東京裁判をめぐっては、従来から、これを肯定的に捉える見方(いわゆる「文明の裁き」論)と、否定的に捉える見方(「勝者の裁き」論)が鋭く対立してきた。本講義では、このような単純な二項対立的な見方を排し、可能な限り事実に即して東京裁判の実態と影響を多面的に把握すべく努める。講義では、関連する最新の研究書や研究論文を輪読し、受講生による報告と議論を行う予定である。

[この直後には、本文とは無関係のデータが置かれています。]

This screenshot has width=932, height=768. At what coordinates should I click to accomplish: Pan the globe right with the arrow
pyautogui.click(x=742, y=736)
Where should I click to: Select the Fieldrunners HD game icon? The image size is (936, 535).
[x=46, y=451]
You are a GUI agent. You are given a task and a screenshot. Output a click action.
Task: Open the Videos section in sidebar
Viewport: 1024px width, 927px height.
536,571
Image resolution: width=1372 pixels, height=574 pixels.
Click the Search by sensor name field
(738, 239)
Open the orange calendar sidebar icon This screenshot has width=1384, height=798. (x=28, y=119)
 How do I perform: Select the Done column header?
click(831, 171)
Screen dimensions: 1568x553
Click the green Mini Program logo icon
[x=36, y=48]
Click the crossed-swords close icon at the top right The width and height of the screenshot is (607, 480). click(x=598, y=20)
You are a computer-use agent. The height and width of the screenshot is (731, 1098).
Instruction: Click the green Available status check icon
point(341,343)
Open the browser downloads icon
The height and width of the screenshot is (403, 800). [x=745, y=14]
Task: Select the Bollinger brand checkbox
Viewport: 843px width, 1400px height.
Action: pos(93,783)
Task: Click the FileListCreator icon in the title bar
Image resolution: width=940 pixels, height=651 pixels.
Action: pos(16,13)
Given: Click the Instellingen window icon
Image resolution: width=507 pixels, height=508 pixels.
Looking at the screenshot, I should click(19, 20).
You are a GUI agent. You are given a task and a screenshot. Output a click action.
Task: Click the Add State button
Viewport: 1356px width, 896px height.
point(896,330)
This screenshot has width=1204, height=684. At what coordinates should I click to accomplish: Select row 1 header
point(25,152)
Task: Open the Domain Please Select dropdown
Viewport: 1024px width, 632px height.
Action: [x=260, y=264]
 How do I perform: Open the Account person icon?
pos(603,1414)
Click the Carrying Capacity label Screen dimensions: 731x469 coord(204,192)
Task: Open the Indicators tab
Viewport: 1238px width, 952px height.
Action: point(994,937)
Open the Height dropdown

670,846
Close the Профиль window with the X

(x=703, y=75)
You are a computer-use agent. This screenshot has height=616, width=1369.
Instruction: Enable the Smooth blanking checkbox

具体的に取り上げる予定のトピックスとして、序論/小説の中の東京裁判/戦争犯罪の概念/戦犯処罰の制度/第2次世界大戦後の戦犯問題をめぐる日本側対応/東京裁判・訴追と免責の政治力学/東京裁判・判決作成過程とその意味/東京裁判判事の法哲学/東京裁判の法的影響/東京裁判評価のバランスシート/戦後処理をめぐる日独比較――などを考えているが、受講生の問題関心にも配慮したい。
評価方法 出席、およびゼミ形式での報告、レジュメ作成能力、プレゼンテーションの内容等で総合的に評価する。必要に応じて、レポートが課される。
教科書等 講義の中で適宜指示する。
担当者プロフィール 専門は日本近現代史。単著に『フィリピンと対日戦犯裁判』(岩波書店、2010年)、『フィリピンBC級戦犯裁判』(講談社選書メチエ、2013年)、共著に『近現代日本の戦争と平和』(現代史料出版、2011年)、『日記に読む近代日本』第5巻(吉川弘文館、2012年)、『平和を考えるための100冊+α』(法律文化社、2014年)、Philippines-Japan Relations (co-authored, Quezon City: Ateneo de Manila University Press, 2003)、共編書に『遠山郁三日誌』(山川出版社、2013年)などがある。